Stéphanie Ledoux fait une démonstration de sa plateforme PIA à Joffrey Célestin-Urbain, président du Cyber Campus.
―Fiona Slous / AlliancyOrganiser l’incertitude
À mesure que les informations s’accumulent, la cellule se structure...ou pas. Les téléphones passent de main en main. Les échanges se tendent. Faut-il arrêter certains services pour protéger les satellites, au risque d’impacter les clients ? Frôler la compromission pour maintenir l’activité ? Les réactions divergent. Un groupe propose de basculer en mode sécurisé. Un autre préfère attendre davantage d’éléments. L’hésitation devient visible. “Attention à ne pas confondre vitesse et précipitation”, a insisté Guillaume Chereau. La remarque sonne comme un rappel à l’ordre. Dans ce type de crise, l’urgence est trompeuse. D’un côté, décider trop vite peut figer une mauvaise trajectoire. De l’autre, attendre trop longtemps peut laisser la situation se dégrader. Difficile de placer le curseur. Certains participants prennent du recul, structurent les échanges, imposent des points de situation. D’autres s’enfoncent dans le flux d’informations. La différence se creuse. Elle ne tient pas à la technique, mais à la capacité à organiser l’incertitude.

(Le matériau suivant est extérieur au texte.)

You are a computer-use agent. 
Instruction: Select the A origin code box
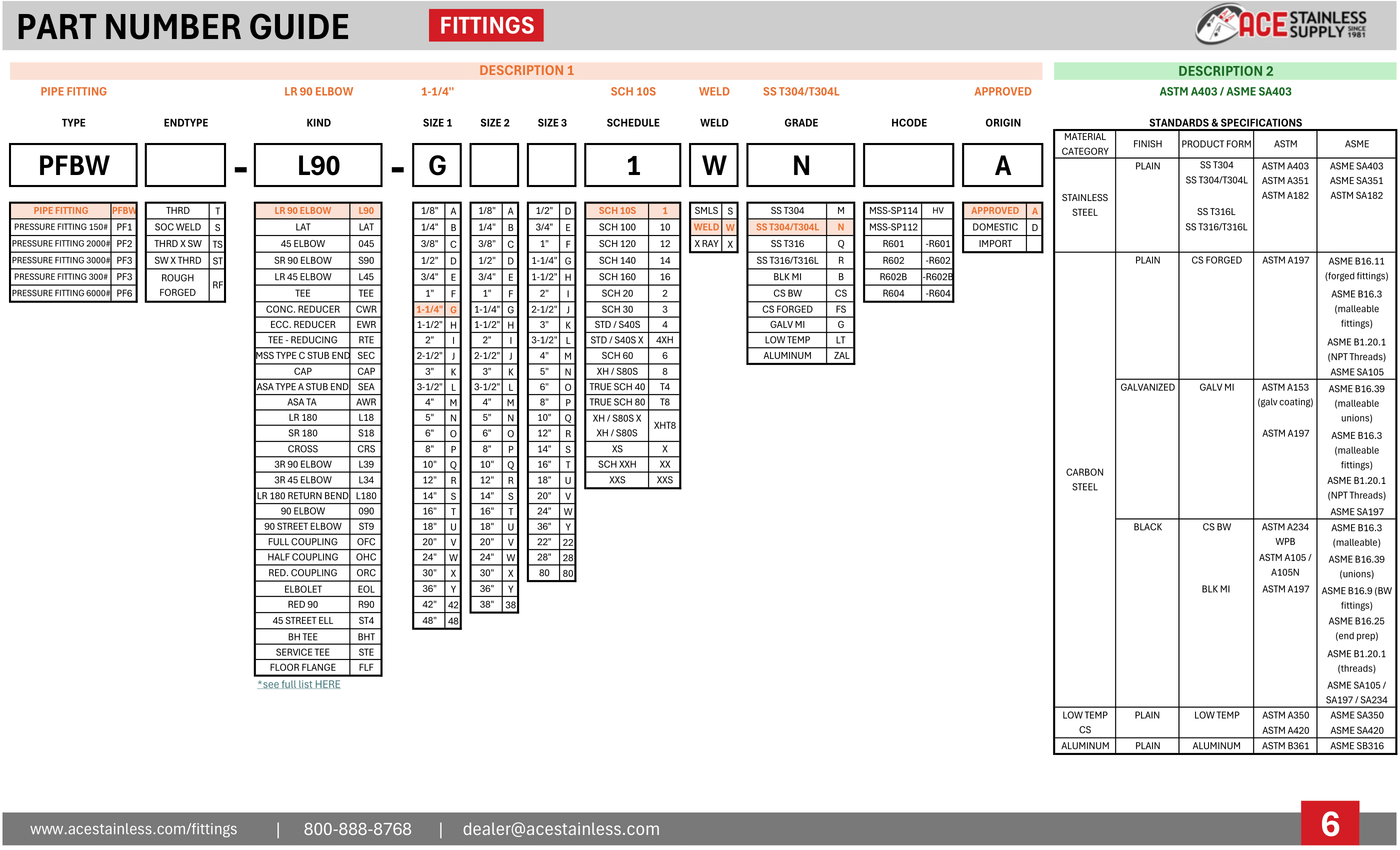pos(1003,166)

Le bruit informationnel s’invite
Dans la salle, les postures pragmatiques s’effondrent face aux turbulences. Sur les réseaux simulés, les publications s’enchaînent. Commentaires, spéculations, accusations. Au milieu du tumulte, un nom finit par surgir : SaxX, hacker connu pour ses révélations de fuites et ses commentaires des attaques en temps réel. Ici, il est recréé pour l’exercice, avec ses codes et son ton. “On s’inspire de figures connues de l’écosystème pour recréer des réactions crédibles en ligne”, a expliqué Guillaume Chereau. L’effet est immédiat. Les participants ne gèrent plus seulement une crise interne. Ils font face à un récit qui évolue en temps réel. Répondre, c’est prendre le risque d’alimenter la polémique. Ne rien dire, c’est laisser le terrain libre. Certains rédigent des éléments de langage. D’autres préfèrent attendre. L’incertitude gagne aussi la communication. Et dans cet espace, le temps ne joue plus en faveur de l’organisation. Lorsque l’exercice s’interrompt, rien n’est réellement clos. Les satellites sont toujours en orbite. Les vulnérabilités aussi. Les décisions prises restent imparfaites. Ce qui subsiste, c’est une tension. Celle d’un modèle qui repose sur des dépendances difficilement maîtrisables. “Les scénarios qu’on connaît ne sont plus ceux auxquels on va devoir se préparer”, a estimé Stéphanie Ledoux. Dans cette salle du FIC, l’exercice n’a pas cherché à reproduire une crise réaliste. Il a montré qu’elle l’était déjà.
"Les tensions avec les États-Unis s'intensifient", le faux journal télévisé d'Alcyconie absorbe les participants.